### What you will do:
Within the records, tally the lines that contain "link" and reply with that number only.
------------------------------------------------------------------------
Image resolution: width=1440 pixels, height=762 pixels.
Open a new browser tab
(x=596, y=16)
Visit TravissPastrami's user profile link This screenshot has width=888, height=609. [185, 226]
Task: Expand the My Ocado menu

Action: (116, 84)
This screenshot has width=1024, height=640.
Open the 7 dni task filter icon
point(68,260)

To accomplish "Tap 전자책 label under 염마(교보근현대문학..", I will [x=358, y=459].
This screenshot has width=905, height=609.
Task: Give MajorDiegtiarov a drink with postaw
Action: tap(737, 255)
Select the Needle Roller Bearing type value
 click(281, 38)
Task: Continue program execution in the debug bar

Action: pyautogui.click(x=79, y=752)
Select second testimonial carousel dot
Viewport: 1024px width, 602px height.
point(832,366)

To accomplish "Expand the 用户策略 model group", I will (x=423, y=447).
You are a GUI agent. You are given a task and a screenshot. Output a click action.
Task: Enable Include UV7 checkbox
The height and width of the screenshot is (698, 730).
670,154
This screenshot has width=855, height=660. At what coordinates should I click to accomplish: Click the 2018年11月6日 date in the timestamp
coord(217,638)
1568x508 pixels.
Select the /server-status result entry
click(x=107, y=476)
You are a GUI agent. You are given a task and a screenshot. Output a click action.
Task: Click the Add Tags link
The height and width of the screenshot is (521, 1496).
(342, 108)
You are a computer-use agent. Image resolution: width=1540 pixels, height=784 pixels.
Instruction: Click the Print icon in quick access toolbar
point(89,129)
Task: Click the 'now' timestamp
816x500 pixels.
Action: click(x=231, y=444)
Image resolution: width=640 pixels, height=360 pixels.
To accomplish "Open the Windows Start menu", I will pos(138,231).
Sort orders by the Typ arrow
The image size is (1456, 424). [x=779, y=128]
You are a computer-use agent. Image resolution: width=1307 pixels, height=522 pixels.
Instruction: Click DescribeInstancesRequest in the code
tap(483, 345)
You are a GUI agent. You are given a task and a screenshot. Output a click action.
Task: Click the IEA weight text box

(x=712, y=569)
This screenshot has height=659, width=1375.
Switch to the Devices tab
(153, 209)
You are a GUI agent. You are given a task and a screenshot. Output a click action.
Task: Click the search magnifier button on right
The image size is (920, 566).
------------------------------------------------------------------------
### Expected answer:
2